Introduction Many studies have reported on the effects of pneumoperitoneum in a rat model, using a wide range of intra-abdominal pressures. The correlation between pneumoperitoneal pressures in rodents to pressures in humans has not been established. This study evaluates changes in various physiological parameters in different pneumoperitoneum pressures in the rat model with a comparison to known data in humans. Materials and methods Three groups of eight Wistar rats each were anesthetized, tracheostomized, and mechanically ventilated with fixed tidal volume and respiratory rate. After a stabilization phase, CO 2 pneumoperitoneum was established to 12, 8, and 5 mmHg in the different groups. Changes in blood pressure, heart rate, peak ventilatory pressure, and end-tidal CO 2 (ETCO 2 ) were recorded throughout the experiment.

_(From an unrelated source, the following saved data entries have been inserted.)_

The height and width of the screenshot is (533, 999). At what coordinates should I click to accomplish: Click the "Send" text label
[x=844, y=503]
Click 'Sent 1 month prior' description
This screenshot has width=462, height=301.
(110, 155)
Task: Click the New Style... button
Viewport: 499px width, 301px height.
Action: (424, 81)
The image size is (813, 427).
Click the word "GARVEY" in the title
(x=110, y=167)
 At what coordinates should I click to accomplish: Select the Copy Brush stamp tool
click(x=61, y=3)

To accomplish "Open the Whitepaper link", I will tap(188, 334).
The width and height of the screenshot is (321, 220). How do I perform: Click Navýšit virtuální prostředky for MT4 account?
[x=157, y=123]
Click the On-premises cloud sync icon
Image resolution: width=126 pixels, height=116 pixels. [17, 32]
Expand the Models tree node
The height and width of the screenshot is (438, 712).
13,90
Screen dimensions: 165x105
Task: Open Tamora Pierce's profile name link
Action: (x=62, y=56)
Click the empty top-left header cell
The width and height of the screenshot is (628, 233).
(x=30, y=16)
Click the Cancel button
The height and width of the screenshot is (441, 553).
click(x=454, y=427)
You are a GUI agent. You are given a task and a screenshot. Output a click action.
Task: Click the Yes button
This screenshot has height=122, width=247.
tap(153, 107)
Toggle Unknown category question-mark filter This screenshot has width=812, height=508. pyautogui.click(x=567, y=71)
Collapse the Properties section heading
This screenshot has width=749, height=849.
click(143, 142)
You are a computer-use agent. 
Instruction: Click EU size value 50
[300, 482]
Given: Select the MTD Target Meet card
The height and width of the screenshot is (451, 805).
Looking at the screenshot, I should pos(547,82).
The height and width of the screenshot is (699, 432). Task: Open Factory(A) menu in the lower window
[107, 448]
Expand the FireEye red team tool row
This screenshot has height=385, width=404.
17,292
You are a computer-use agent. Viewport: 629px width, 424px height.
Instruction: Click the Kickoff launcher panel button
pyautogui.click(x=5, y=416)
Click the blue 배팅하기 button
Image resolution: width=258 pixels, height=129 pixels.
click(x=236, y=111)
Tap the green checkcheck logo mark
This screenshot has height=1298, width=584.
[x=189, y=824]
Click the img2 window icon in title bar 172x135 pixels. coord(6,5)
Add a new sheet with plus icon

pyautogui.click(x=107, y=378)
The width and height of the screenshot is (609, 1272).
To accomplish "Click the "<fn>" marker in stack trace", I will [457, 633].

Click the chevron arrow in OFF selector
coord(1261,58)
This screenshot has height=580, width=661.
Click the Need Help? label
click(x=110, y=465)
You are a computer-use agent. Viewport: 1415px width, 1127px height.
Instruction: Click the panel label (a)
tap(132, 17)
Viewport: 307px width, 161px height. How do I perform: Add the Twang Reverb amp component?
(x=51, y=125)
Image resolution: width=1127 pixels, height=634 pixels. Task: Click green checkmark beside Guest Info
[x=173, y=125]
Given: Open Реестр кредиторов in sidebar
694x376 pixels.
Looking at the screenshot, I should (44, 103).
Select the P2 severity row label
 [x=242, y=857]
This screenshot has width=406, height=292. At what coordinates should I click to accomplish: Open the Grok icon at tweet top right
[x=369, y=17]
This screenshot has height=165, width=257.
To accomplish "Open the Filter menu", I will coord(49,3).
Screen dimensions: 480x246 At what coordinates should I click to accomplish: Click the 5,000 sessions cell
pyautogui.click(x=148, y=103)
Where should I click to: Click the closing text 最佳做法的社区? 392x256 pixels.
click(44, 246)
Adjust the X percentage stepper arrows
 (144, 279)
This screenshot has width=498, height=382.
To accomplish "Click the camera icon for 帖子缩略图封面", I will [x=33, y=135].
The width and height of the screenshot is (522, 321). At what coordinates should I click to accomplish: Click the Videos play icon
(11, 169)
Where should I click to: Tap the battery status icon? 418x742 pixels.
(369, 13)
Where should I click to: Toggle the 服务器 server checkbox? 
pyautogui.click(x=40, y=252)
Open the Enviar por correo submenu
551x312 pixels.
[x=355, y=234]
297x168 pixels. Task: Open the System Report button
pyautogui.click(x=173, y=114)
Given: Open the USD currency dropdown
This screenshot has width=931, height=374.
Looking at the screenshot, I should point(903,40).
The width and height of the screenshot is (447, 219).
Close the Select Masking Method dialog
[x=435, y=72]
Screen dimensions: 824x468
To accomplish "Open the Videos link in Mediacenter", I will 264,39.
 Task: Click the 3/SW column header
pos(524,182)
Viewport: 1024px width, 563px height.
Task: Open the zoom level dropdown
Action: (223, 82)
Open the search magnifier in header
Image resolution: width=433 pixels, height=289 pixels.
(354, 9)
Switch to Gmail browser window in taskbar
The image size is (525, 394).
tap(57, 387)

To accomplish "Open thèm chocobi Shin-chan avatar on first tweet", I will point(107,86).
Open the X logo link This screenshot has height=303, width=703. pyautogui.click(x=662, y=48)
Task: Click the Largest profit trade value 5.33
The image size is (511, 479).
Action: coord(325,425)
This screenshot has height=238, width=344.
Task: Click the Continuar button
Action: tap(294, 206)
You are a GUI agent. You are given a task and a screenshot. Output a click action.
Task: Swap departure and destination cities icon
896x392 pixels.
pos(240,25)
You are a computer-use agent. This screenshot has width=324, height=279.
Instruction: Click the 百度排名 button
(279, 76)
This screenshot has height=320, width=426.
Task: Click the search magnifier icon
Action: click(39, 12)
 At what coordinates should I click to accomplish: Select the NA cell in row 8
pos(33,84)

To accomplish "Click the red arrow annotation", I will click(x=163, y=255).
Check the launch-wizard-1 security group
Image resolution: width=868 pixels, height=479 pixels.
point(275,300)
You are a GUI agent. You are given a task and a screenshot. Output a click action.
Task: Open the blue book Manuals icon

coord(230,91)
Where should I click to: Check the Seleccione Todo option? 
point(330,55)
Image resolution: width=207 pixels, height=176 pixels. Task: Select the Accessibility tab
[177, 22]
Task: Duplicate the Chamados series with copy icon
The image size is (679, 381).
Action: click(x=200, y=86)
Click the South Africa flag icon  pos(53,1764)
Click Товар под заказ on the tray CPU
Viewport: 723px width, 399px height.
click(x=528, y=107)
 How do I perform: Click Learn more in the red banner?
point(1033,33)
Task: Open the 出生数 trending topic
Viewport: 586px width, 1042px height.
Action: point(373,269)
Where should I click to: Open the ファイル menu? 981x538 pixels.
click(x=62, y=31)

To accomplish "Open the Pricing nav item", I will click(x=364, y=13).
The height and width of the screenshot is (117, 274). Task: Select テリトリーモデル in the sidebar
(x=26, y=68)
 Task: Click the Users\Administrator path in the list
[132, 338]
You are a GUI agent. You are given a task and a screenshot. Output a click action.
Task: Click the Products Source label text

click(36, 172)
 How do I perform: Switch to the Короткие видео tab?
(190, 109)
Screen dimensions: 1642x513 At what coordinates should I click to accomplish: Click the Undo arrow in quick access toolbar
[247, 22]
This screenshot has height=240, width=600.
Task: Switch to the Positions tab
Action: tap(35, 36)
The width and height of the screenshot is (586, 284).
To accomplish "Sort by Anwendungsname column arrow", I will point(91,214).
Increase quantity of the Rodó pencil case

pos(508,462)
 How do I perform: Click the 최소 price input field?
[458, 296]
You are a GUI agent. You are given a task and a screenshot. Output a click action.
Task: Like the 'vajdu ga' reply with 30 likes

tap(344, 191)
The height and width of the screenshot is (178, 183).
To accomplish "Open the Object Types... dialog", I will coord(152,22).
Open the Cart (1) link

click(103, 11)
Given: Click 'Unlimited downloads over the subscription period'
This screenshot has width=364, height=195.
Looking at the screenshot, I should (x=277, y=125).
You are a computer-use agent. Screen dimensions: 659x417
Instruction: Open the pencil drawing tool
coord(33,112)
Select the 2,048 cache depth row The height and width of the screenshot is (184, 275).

Results There were no significant changes in blood pressure and heart rate in all groups. No increase in ETCO 2 was demonstrated following induction of pneumoperitoneum in the 12 and 8 mmHg groups. A statistical significant increase in ETCO 2 occurred only in the 5 mmHg group (39.4 to 41.3 mmHg, p = 0.023). Ventilatory pressures increased after induction of pneumoperitoneum in all groups. The increase reached a maximal level in the 8 and 12 mmHg groups (from 3 to 12 mmHg) and was lower in the 5 mmHg group (from 3 to 7 mmHg) Conclusions The neglected increase in ETCO 2 in pressures ≥8 mmHg, in the rat correlates to high pressures in humans (above 14–20 mmHg) when CO 2 diffusion through the peritoneum declines due to pressure occlusion of peritoneal capillaries. The maximal ventilatory pressures generated in the rat in intra-abdominal pressures ≥8 mmHg correlate to pressures, which are higher than the standard working pressures in humans. Thus, pneumoperitoneal pressures >8 mmHg in the rat do not simulate routine working pressures employed in humans. A pressure of 5 mmHg is optimal in a rat model to simulate laparoscopy in humans.